Esperanto NLP using HTM and my findings


Some rambling Bitking pontifications:

RNN and HTM can both do sequences and they both can match up a sequence in progress and do auto-completion. Great if you are doing spell checking. Beyond that - meh.

That is rather limited. In the bigger picture you can imagine typing in “It was a dark and stormy night” and a terrible pot boiler would spew out. I think that bad writing could be automated that way. No - I don’t think it should but - but it could.

As far as something a little more useful you need a purpose to write - it has to be about something. HTM is supposed to be based on how the brain works and it is thought that it works in what is sometimes called a predictive mode. I don’t know if that is really the best way to describe it. It is more about recall of a learned sequence(s).This may involved bits and pieces being jammed together in a synthesis to match a novel perception.

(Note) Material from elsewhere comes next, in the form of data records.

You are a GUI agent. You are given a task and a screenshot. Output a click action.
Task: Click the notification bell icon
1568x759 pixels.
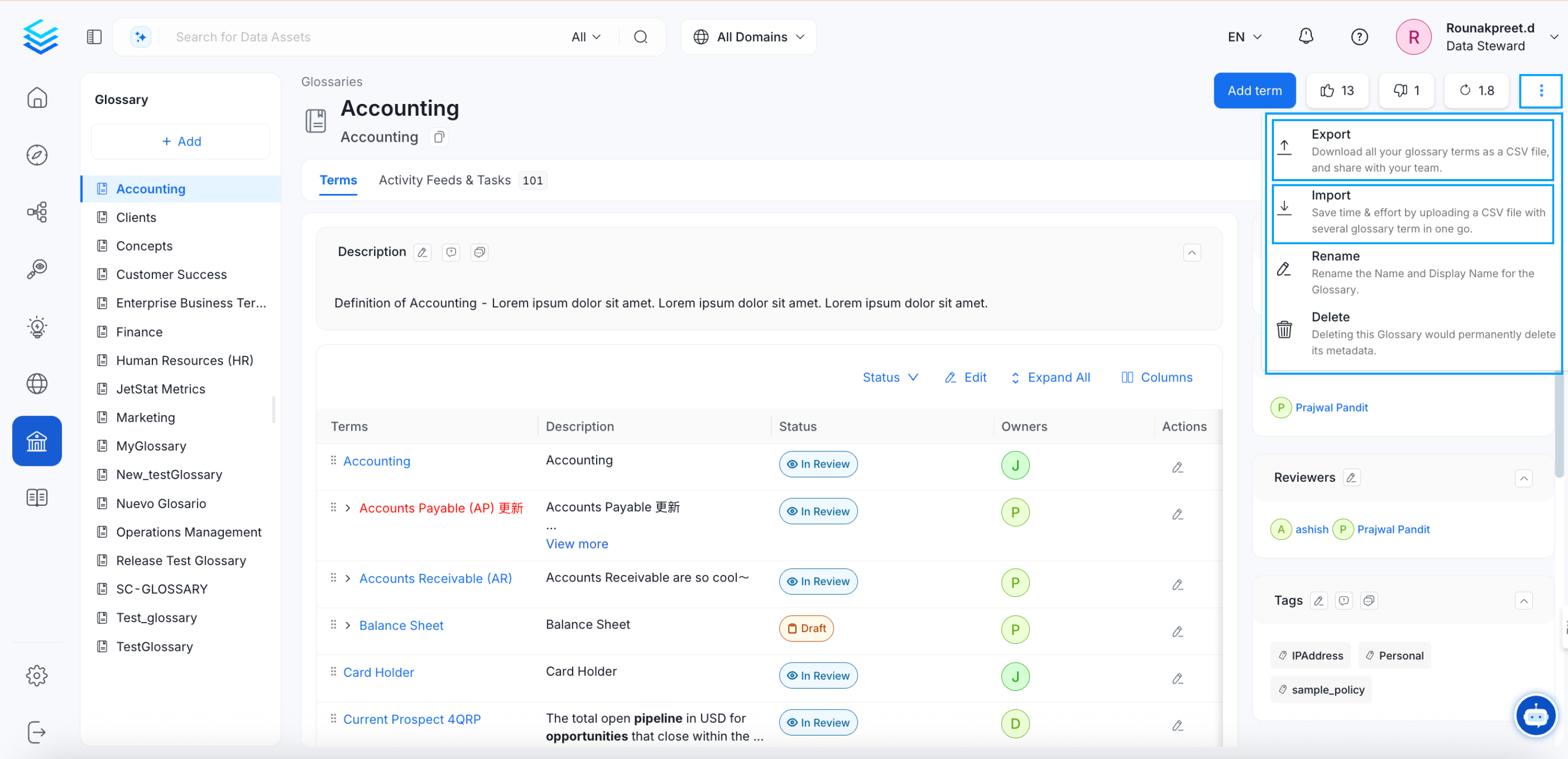click(1306, 37)
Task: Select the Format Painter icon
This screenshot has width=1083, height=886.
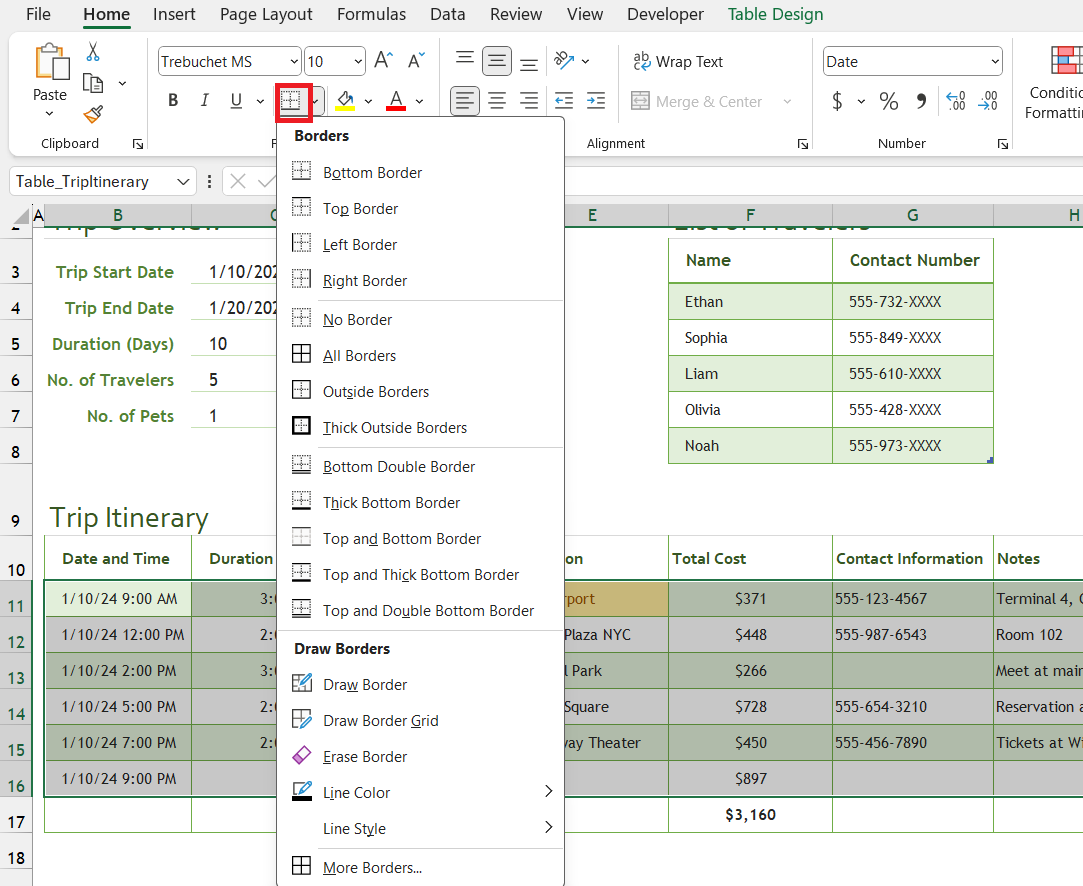Action: (x=92, y=116)
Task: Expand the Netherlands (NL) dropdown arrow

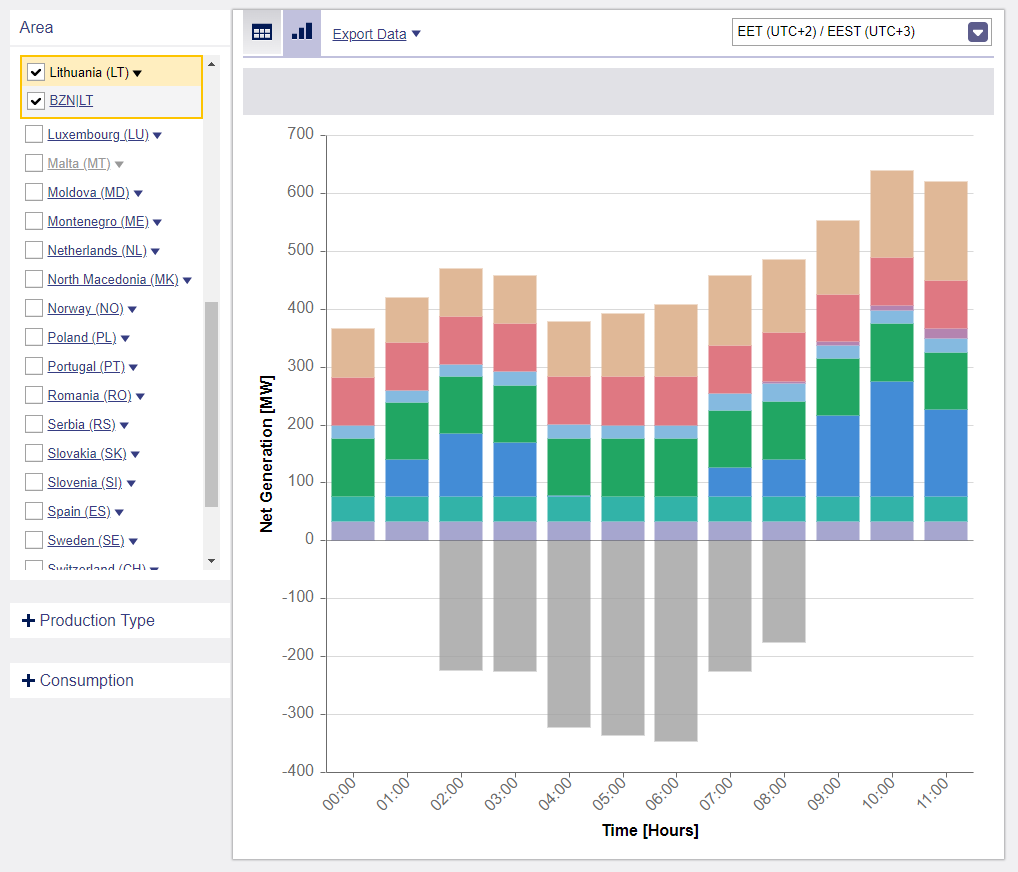Action: (155, 251)
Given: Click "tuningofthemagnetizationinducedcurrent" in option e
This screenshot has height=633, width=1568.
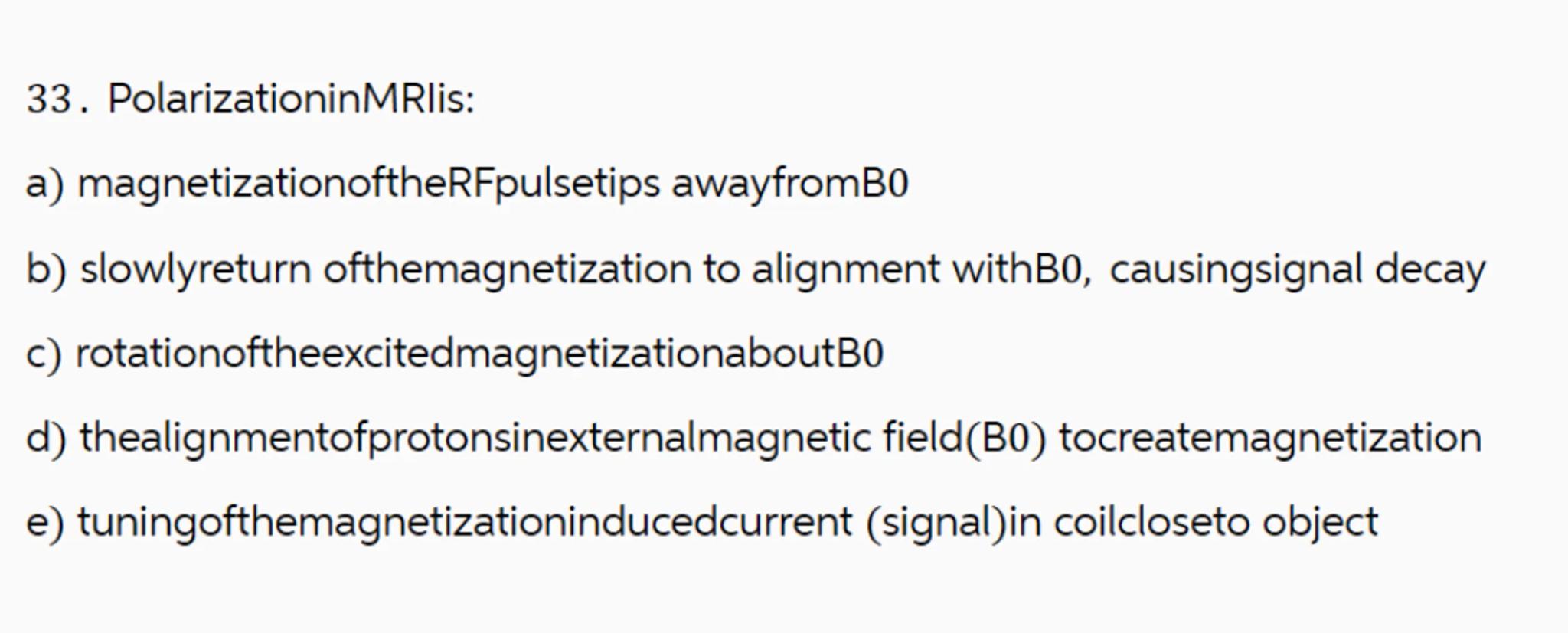Looking at the screenshot, I should pyautogui.click(x=464, y=523).
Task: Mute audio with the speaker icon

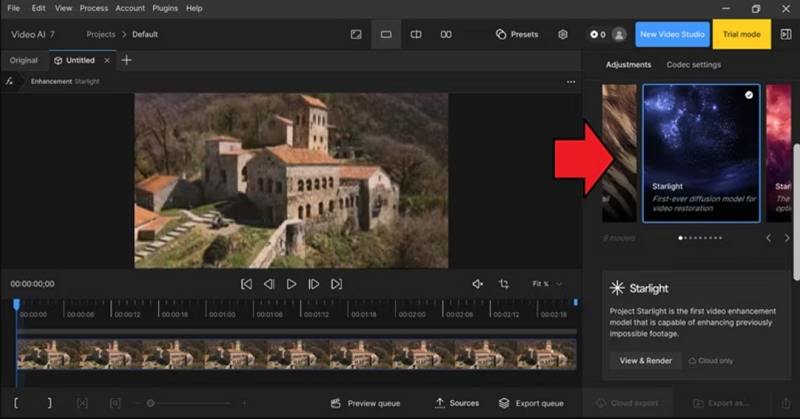Action: pos(478,284)
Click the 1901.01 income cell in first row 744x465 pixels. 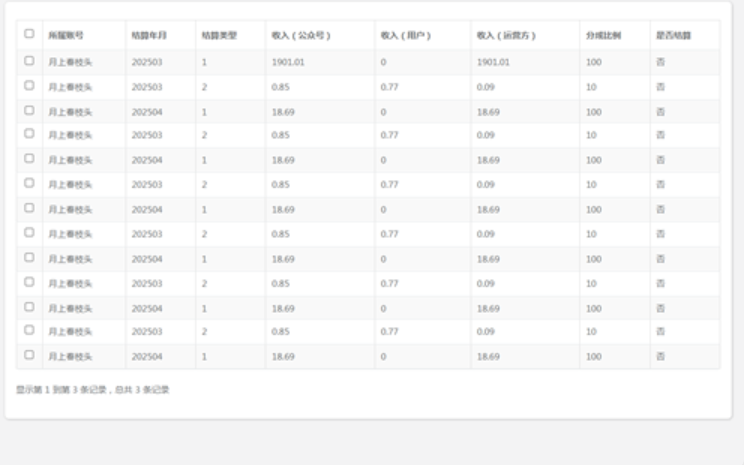pyautogui.click(x=291, y=61)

In the H of HTM we expect that the higher level representation is formed and is fed back to to the lower level so there is recall at all levels. If there is a “topic” that has been registered (we are talking about x) then the recognition at lower levels is guided to select fragments that are compatible with this current topic.

The canned generator should not be based on letter sequence but on parts of speech.

In sentence generation a more interesting version would work like Parsey McParseface and discover what it was that we are talking about and construct sentences that have something to do with the discussion.

I think of this as a blackboard. I can conceive of this as holding the current nouns and the relations between them. (verbs and adjectives)

The logic of generation should be distributed over several levels of representation rather than at a single level like this example program.

It would be asking a lot to have world knowledge of what the practical actions that could be taken (common sense) but it would in interesting to see what is possible. Hook this up to Eliza and let it go!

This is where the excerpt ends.